This year the Latke Crew baked 720 (gluten free) latkes for the Hanukkah party! Thanks and “yasher koach” to the entire hardworking Latke Crew: Charlie and Alan Breslin, Adrienne Shulman and Michael Sag. A number of people asked me for my recipe, so here it is:
John’s Baked, Gluten Free Latkes.
Home Recipe Version
Makes 20 Latkes
I developed this recipe for use at Shomrei for the annual Hanukkah party. The event has grown quite a bit in the last few years and we now make over 600 Latkes for the party! It’s a real killer to pan fry that number of latkes so after a lot of trial and error I came up with this baked version. The recipe also uses frozen shredded potatoes. These have just the right dryness and are already slightly par-cooked.
I didn’t set out to make them gluten free. It just so happened in my experiments that using potato starch as a binder instead of flour gave them a lighter more potato like feel. So voilá! Gluten free! A word about the ovens
This recipe was developed for industrial convection ovens, ovens with fans inside to circulate the hot air. It should work easily in a home convection oven. I haven’t tried this recipe in a conventional oven. (one without circulation fans). In such an oven they may not get as golden and crispy a shell. And the bake time may be longer.

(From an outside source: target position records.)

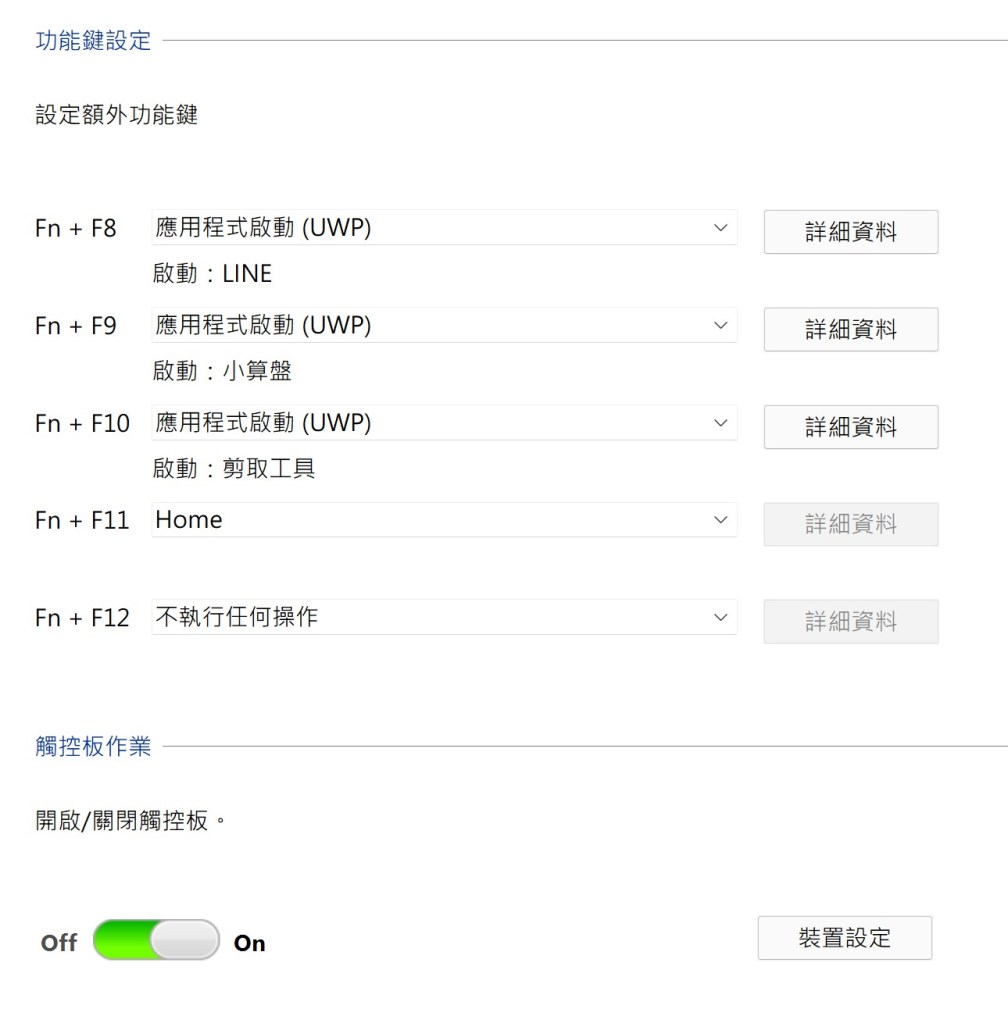Open the Fn + F12 不執行任何操作 dropdown
The height and width of the screenshot is (1023, 1008).
point(444,617)
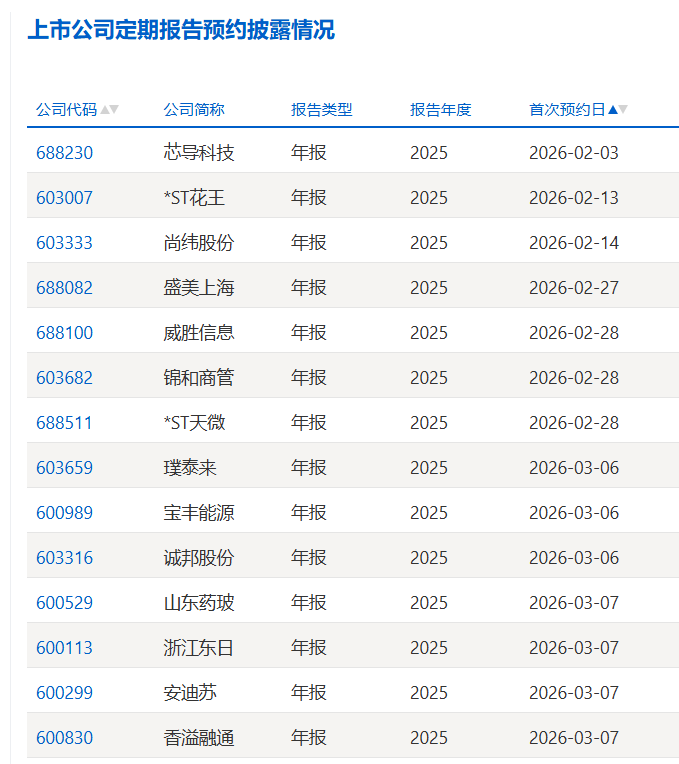This screenshot has height=764, width=679.
Task: Click the 首次预约日 column header
Action: click(x=567, y=110)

The result should be golden brown latkes which are not too oily, crunchy on the outside and soft on the inside.
- 24 oz Frozen Shredded Potatoes (Shredded Hash Browns, uncooked). Thawed, plain, no flavoring, nothing but potatoes.
- 4 Eggs
- ½ Cup of Potato Starch
- ½ Cup of Grated Yellow Onion, drained. (approx 2-3 onions, see directions)
- 1 tsp Salt
- 2 tsp Onion Powder
- 1 tsp Black Pepper
- Corn or Vegetable Oil for pan
Preheat convection oven to 425º F. Convection fan(s) set to high.
Place frozen shredded potatoes on baking sheet, set aside, let come fully to room temperature.

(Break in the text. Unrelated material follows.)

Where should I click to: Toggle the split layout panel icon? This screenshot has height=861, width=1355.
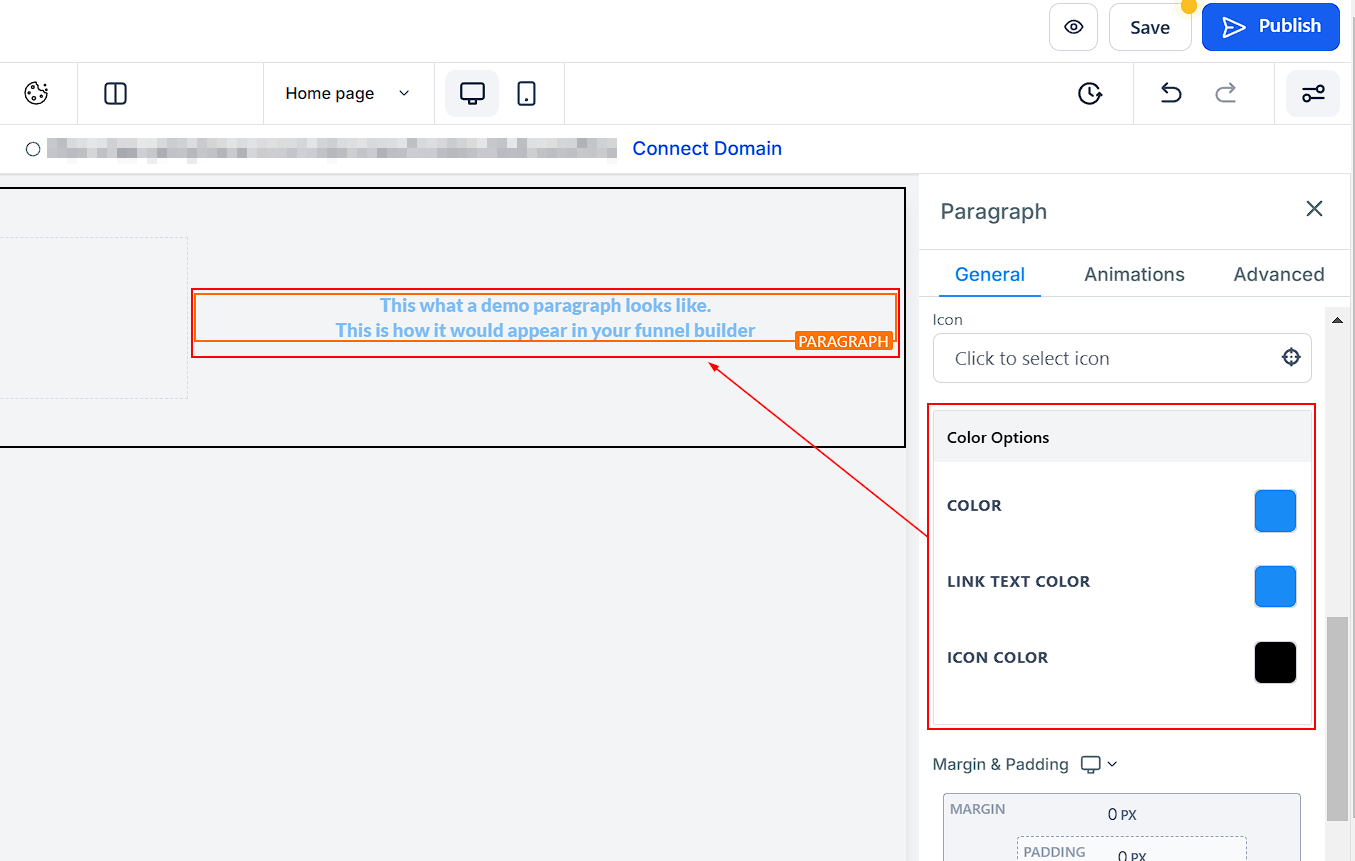(x=115, y=93)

Peel onions and grate with a large cheese grater or food processor. Place in colander and let the liquid drain away. It’s important that the onions fully drain otherwise the mix will have too much liquid.

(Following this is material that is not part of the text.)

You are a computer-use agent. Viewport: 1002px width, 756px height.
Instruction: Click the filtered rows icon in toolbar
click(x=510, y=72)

In large bowl, beat the eggs, Then combine all ingredients (except oil) until well mixed.
Prepare baking sheet(s) which have a side or lip with oil. Pour enough oil to cover the pan to a depth of approx ⅛ of an inch.
Use a standard ice cream scooper (or something similar) to portion latkes on the pan. For consistent done-ness all the Latkes should be as close to the same size as possible.
Flatten the scooped latkes if necessary. (should be flat)
Bake for 12-16 minutes. The time will depend on your oven. You’ll know it’s time when the outer fringes of the latkes at the bottom (in the oil) are golden brown.
Remove the pan, flip the latkes, spin the pan 180 degrees and return to the oven for 3-5 minutes.
When done remove the latkes to draining rack and immediately salt to taste.
If you are doing multiple batches, you can reuse the oil, but make sure to strain out an left-behind crispy bits in the oil. Otherwise these will turn black and give the oil a bitter taste.